**Goal of the exercise:** At the line containing "At what coordinates", begin an exact copy of the lines below and continue through the final one, with no pictures.

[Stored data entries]
•••
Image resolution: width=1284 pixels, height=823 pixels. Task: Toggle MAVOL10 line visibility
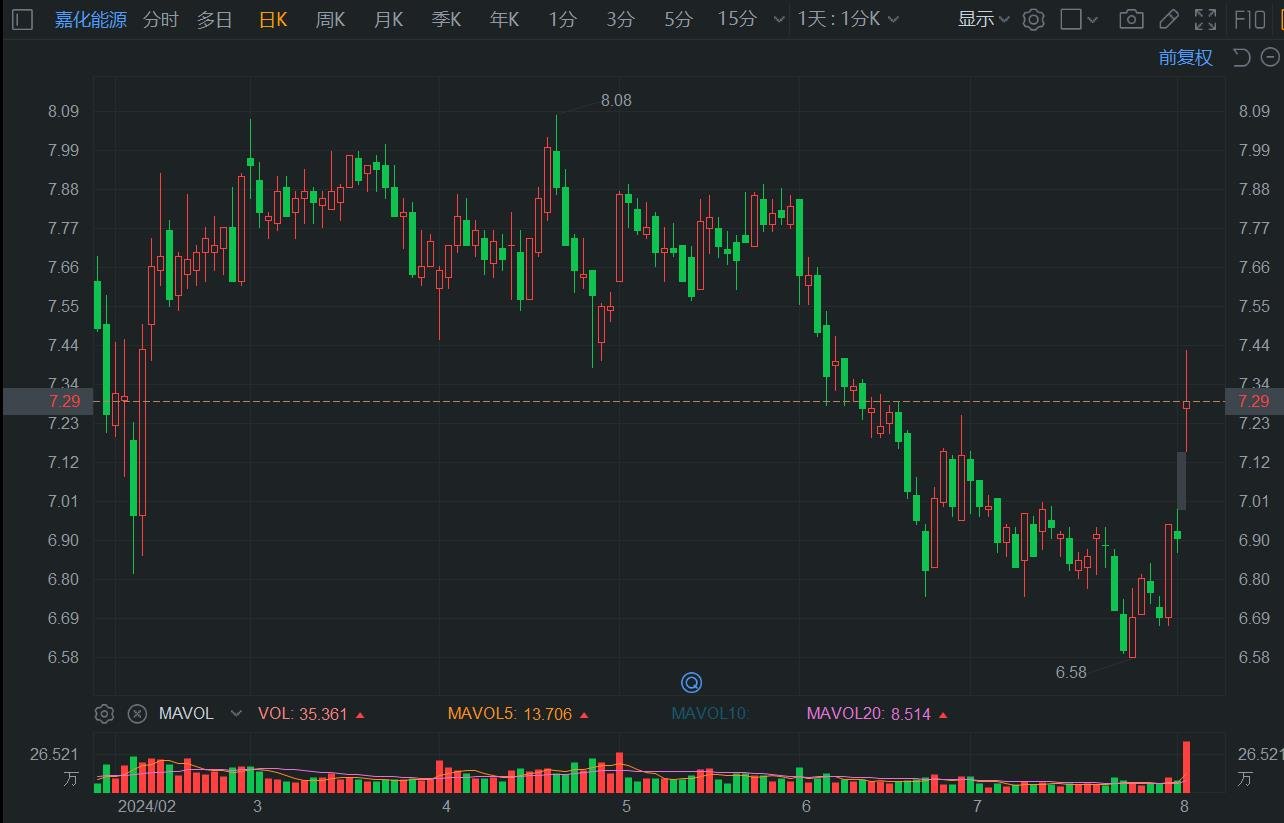point(709,713)
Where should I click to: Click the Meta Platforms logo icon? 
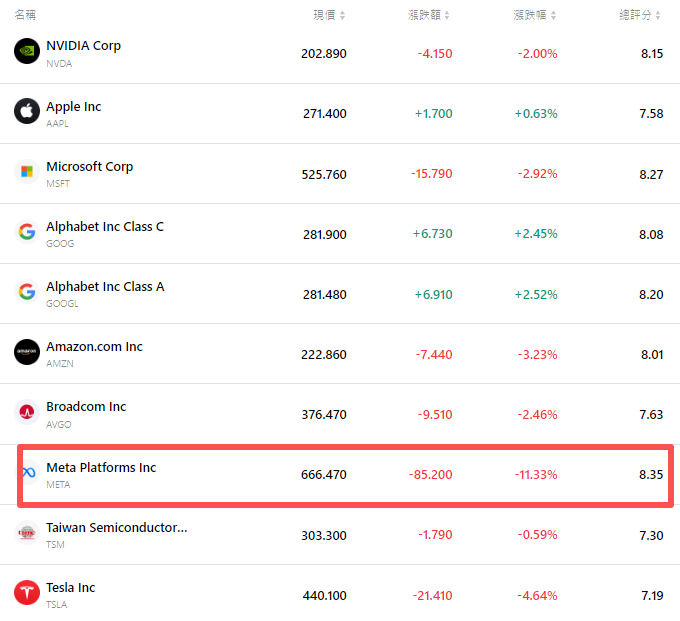[29, 473]
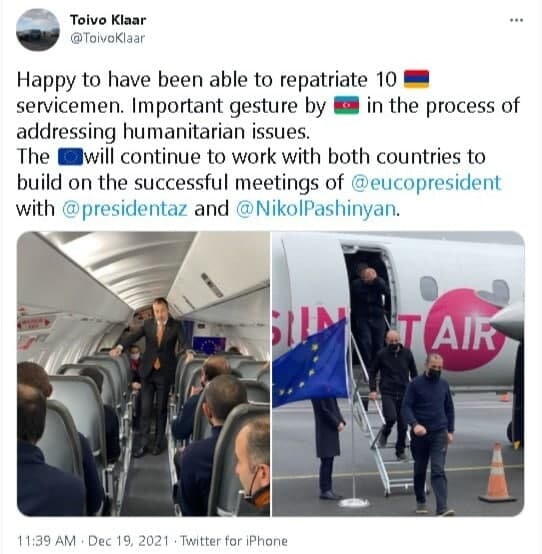
Task: Open Toivo Klaar's profile avatar
Action: (38, 30)
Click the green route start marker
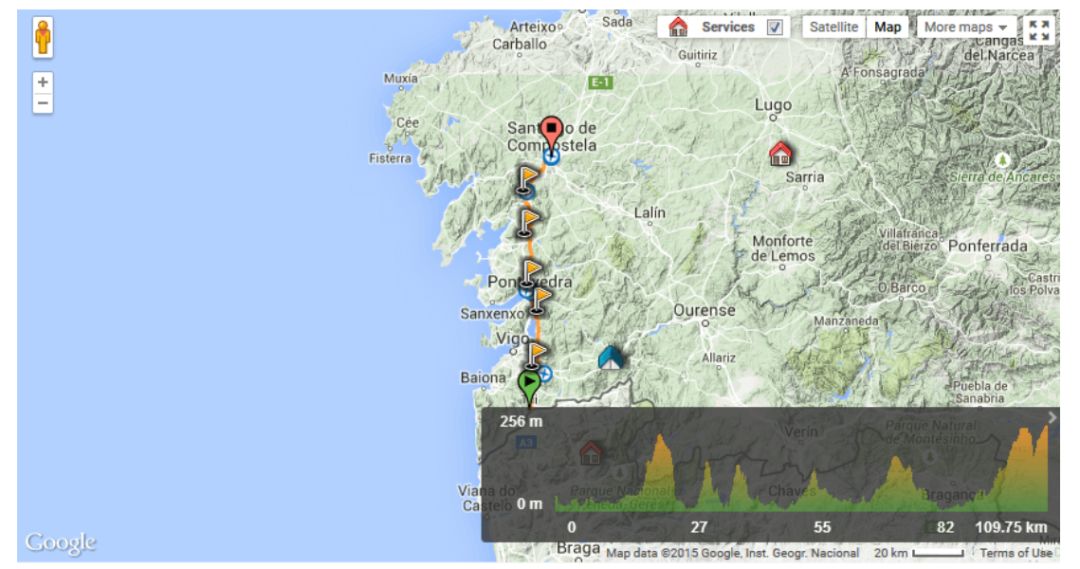Viewport: 1080px width, 569px height. pos(528,383)
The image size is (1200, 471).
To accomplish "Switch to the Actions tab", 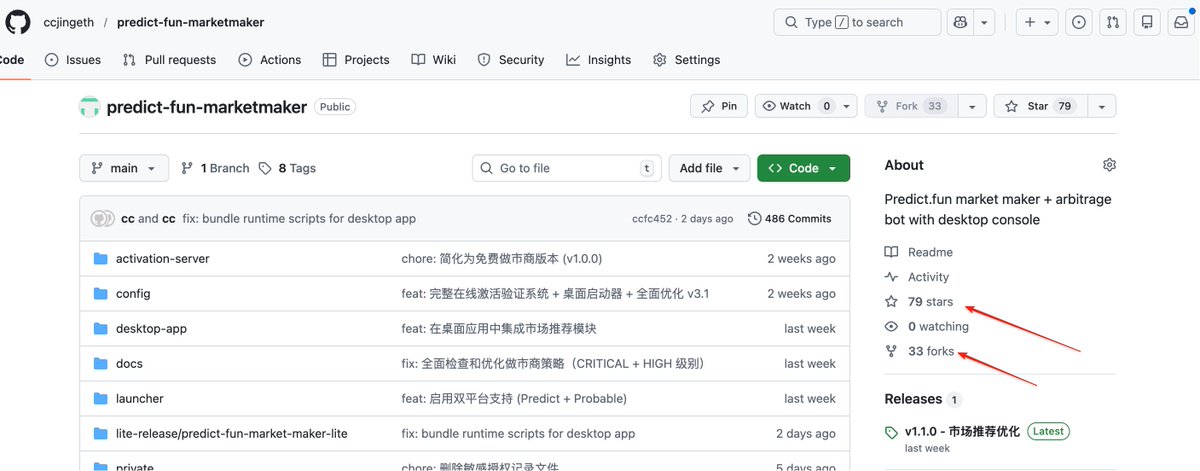I will point(269,60).
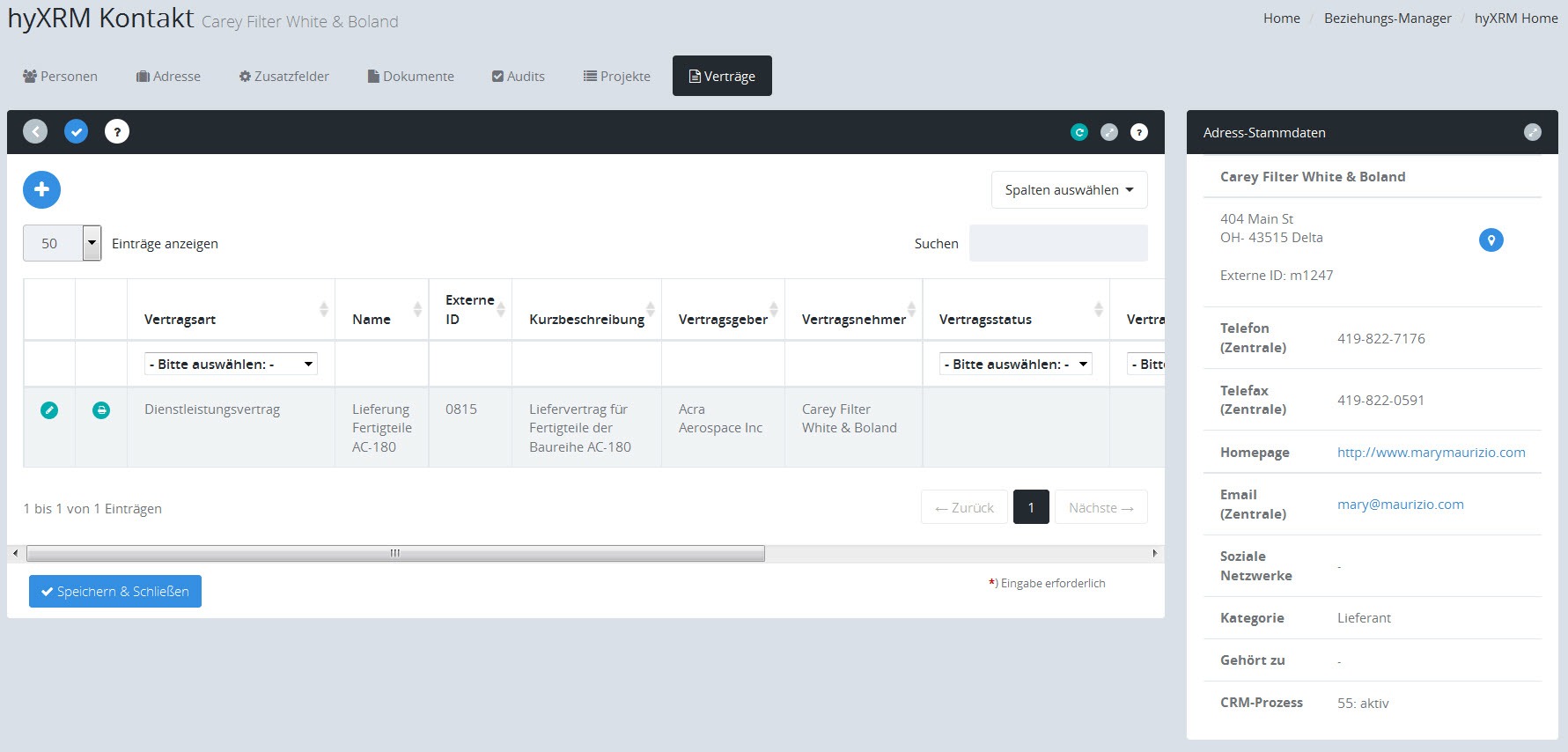Click the back arrow icon in panel header
The width and height of the screenshot is (1568, 752).
pyautogui.click(x=35, y=131)
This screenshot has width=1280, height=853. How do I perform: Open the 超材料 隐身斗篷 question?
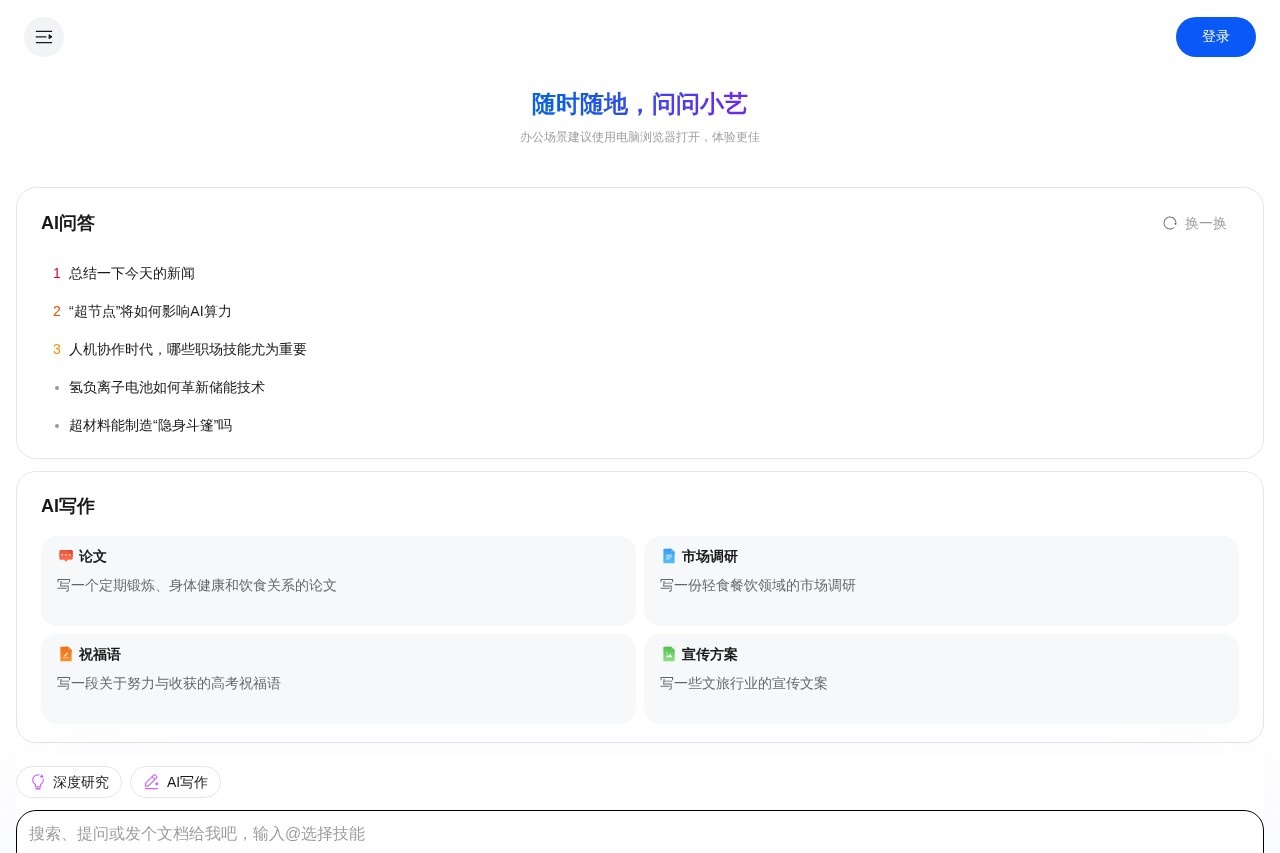click(151, 425)
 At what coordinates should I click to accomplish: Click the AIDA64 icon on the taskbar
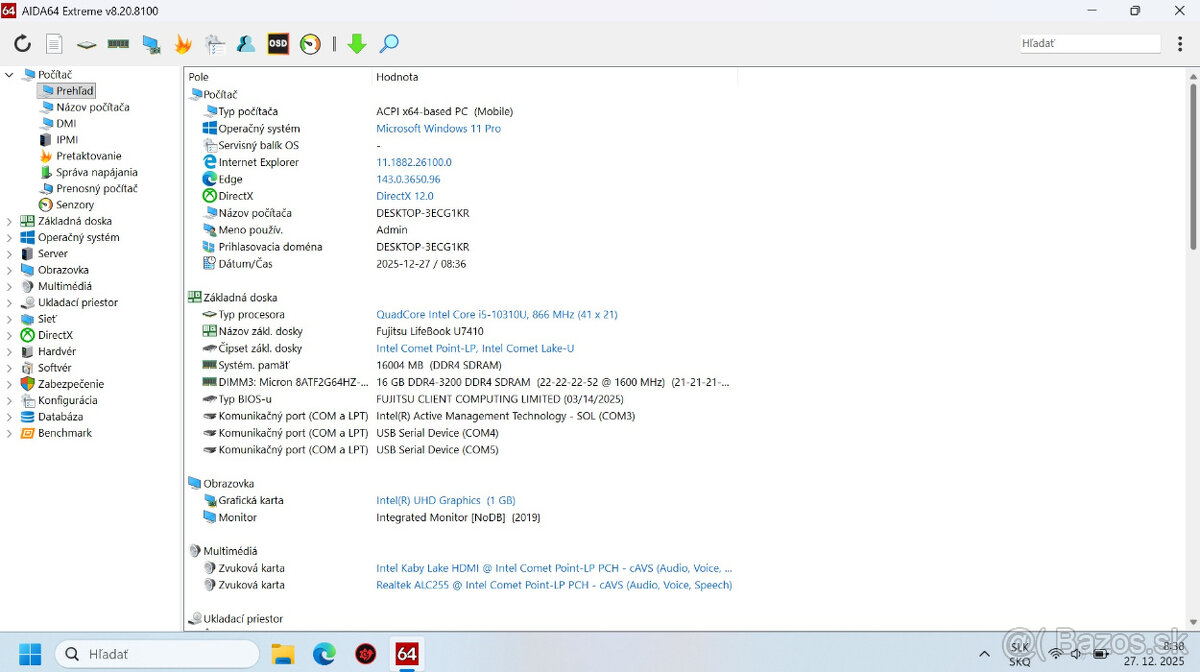tap(406, 653)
•••
**Solution to this problem:**
 At what coordinates should I click to accomplish: Click the AIDA64 icon on the taskbar
tap(406, 653)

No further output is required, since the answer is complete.